Task brief> Write out exactly what each line says, starting with the first line below and ending on the one with "You are a computer-use agent.".

Data provided>

········

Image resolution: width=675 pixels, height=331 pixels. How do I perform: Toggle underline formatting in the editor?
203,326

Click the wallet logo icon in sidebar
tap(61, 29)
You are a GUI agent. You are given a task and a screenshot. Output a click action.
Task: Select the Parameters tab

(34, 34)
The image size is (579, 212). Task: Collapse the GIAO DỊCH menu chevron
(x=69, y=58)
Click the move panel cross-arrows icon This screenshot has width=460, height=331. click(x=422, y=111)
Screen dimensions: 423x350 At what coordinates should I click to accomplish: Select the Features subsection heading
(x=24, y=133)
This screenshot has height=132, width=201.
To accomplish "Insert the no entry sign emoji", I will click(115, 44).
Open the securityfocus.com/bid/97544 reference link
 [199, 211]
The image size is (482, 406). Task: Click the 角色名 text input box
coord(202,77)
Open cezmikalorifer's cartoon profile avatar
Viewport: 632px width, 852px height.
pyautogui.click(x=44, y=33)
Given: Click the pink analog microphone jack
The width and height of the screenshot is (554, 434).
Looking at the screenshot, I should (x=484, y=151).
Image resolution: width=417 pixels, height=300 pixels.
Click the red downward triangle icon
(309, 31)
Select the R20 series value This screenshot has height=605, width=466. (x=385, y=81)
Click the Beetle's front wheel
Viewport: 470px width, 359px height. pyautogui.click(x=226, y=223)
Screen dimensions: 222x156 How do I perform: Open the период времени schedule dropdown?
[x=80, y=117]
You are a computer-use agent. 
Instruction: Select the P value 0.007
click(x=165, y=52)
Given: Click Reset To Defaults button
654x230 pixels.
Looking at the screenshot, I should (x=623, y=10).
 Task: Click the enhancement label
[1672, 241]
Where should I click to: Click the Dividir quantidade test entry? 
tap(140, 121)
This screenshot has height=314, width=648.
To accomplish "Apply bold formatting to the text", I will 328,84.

········

Exercise result>
Image resolution: width=675 pixels, height=331 pixels. How do I perform: Toggle underline formatting in the editor?
203,326

Click the wallet logo icon in sidebar
tap(61, 29)
You are a GUI agent. You are given a task and a screenshot. Output a click action.
Task: Select the Parameters tab

(34, 34)
The image size is (579, 212). Task: Collapse the GIAO DỊCH menu chevron
(x=69, y=58)
Click the move panel cross-arrows icon This screenshot has width=460, height=331. click(x=422, y=111)
Screen dimensions: 423x350 At what coordinates should I click to accomplish: Select the Features subsection heading
(x=24, y=133)
This screenshot has height=132, width=201.
To accomplish "Insert the no entry sign emoji", I will click(115, 44).
Open the securityfocus.com/bid/97544 reference link
 [199, 211]
The image size is (482, 406). Task: Click the 角色名 text input box
coord(202,77)
Open cezmikalorifer's cartoon profile avatar
Viewport: 632px width, 852px height.
pyautogui.click(x=44, y=33)
Given: Click the pink analog microphone jack
The width and height of the screenshot is (554, 434).
Looking at the screenshot, I should (x=484, y=151).
Image resolution: width=417 pixels, height=300 pixels.
Click the red downward triangle icon
(309, 31)
Select the R20 series value This screenshot has height=605, width=466. (x=385, y=81)
Click the Beetle's front wheel
Viewport: 470px width, 359px height. pyautogui.click(x=226, y=223)
Screen dimensions: 222x156 How do I perform: Open the период времени schedule dropdown?
[x=80, y=117]
You are a computer-use agent. 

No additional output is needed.